On a first run you will likely encounter an MissingEnvVarsError for the PARTICIPANT_DATA variable, which has to be set. The first run should trigger a setup script that generates the file docs/_environment.local where PARTICIPANT_DATA is initialized. Rerunning quarto preview in the docs folder should suffice. Should this for some reason fail, you can always set the variable manually:

export PARTICIPANT_DATA="foo.csv"

The repo contains custom LaTeX code and the path src/latex needs to be set via the TEXINPUTS variable:

export TEXINPUTS=${TEXINPUTS}:/path/to/pgip/src/latex

Installation issues

tinytex

The current TinyTeX installation setup causes errors from the TeXLive manager tlmgr that are difficult to fix. As a workaround, install texlive and texlive-latex-extra. This is the working solution in the github CI actions. See .github/workflow/build.yml for details.

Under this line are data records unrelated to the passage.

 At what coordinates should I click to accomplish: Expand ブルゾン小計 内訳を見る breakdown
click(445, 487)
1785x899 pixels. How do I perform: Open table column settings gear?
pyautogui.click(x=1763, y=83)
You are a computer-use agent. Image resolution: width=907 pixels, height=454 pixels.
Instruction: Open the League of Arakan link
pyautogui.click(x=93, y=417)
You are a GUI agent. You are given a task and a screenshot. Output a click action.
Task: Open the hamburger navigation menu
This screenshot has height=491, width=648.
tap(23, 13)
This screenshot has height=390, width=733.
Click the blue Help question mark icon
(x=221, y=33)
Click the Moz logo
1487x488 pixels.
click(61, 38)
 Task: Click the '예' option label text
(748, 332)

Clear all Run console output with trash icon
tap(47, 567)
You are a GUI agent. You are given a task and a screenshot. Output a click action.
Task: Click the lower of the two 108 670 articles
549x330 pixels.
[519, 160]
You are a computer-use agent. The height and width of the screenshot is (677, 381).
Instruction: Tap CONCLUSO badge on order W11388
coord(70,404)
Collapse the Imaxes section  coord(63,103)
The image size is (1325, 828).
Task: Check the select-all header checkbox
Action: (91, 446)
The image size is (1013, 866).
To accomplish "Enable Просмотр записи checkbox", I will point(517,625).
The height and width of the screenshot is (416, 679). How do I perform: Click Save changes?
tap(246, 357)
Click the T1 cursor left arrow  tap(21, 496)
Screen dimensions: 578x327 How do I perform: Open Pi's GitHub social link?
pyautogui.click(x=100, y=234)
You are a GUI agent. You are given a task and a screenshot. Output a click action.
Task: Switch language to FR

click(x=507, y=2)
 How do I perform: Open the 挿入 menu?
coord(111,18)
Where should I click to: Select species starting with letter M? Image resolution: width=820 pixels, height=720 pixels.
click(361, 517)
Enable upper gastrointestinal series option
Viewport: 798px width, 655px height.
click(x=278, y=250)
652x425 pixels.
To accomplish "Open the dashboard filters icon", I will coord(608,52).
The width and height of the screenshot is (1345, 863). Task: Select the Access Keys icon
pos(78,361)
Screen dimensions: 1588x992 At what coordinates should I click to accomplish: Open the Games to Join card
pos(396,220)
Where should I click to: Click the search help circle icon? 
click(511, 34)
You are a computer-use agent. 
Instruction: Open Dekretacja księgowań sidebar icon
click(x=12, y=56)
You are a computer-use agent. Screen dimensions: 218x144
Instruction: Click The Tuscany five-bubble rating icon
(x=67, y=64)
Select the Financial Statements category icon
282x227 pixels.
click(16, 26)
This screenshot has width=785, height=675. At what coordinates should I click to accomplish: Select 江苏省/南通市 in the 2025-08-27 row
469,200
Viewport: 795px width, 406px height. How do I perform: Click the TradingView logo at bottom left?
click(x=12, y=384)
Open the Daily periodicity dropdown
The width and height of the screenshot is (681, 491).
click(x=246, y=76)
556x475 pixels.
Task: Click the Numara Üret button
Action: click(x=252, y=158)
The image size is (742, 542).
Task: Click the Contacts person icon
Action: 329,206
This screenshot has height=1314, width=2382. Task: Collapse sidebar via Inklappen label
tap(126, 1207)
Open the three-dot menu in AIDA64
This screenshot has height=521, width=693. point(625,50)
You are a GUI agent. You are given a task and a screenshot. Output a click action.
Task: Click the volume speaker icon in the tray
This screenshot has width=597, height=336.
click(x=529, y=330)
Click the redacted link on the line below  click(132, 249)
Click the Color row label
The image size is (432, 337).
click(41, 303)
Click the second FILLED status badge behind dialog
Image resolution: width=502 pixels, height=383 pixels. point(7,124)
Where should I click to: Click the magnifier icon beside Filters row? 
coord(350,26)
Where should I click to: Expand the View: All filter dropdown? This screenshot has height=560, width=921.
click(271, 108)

Missing libz2 and lzma library headers

In case you get errors related to libz2 and lzma it is likely due to missing header files. On Ubuntu, run

sudo apt install libz2-dev
sudo apt install liblzma-dev

Local preview/render

For local preview (edits to files immediately triggers regeneration of output), cd to docs directory and run quarto preview. You can specify a port to consistently reenter the same local web page:

quarto preview --port 8888

There are also make rules to render single files or the entire project ('production') as they would appear online:

make docs/_site/slides/demo/index.html
make production

Adding/Modifying topics

Add subdirectories to docs/exercises and docs/slides that describe the topic in one or a few words. Shorter is better. Add an index.qmd file to each directory and edit away. Look at the demo files (docs/slides/demo/index.qmd, docs/exercises/demo/index.qmd and docs/exercises/demopy/index.qmd) for examples.

For some directories, figures and commands are run on a small data set that is installed in docs/data on the first rendering. The data is setup with the script scripts/setup-exercise-data.sh. To "register" a directory for data setup, edit the script environment variable OOA_OUTGROUPS, add custom setup as appropriate or create a custom pre-render script (remember to list it in _quarto.yml).

Some resources on developing content

Style guide

It is recommended you follow pre-defined style guides. To help enforce styles and catch formatting errors early, use the linters listed below. To this end, it is also recommended to setup pre-commit hooks. The linters are listed as dependencies in the development requirements file environment-dev.yml.

Bibliographic entries

Bibliographic entries are stored in BibTeX format in docs/assets/bibliography.bib. Add entries when necessary and cite using quarto's citation syntax (e.g., [@citation]).

Development

Pushing to the main branch is prohibited so any updates to the online material must be added via pull requests. Create a branch from main prefixed with dev- (e.g., dev-yourgithubusername) to use as your main development branch.

Common linting errors

markdownlint is run on quarto and regular markdown files. It is possible to disable a linting error by adding a comment. For instance,

<!-- markdownlint-disable MD013 -->

Some code here

<!-- markdownlint-enable MD013 -->

will disable error MD013/line-length between the two comment statements above. This is particularly useful for code blocks that are difficult to wrap. It can also be convenient to disable error MD041/first-line-heading/first-line-h1 when including external files before the first heading.

Test / development data

Test data is managed with the pgip-data repository. The data is setup on the first rendering with the script scripts/setup-data.sh, as defined in the project definition file _quarto.yml (section project:pre-render).

Conda lock environment file

The conda environment file environment.yml lists required binaries needed to generate the pages. Whenever a dependency is added, the script scripts/condalock.sh should be run to generate a new conda-linux-64.lock file that is used to install packages in the CI environment.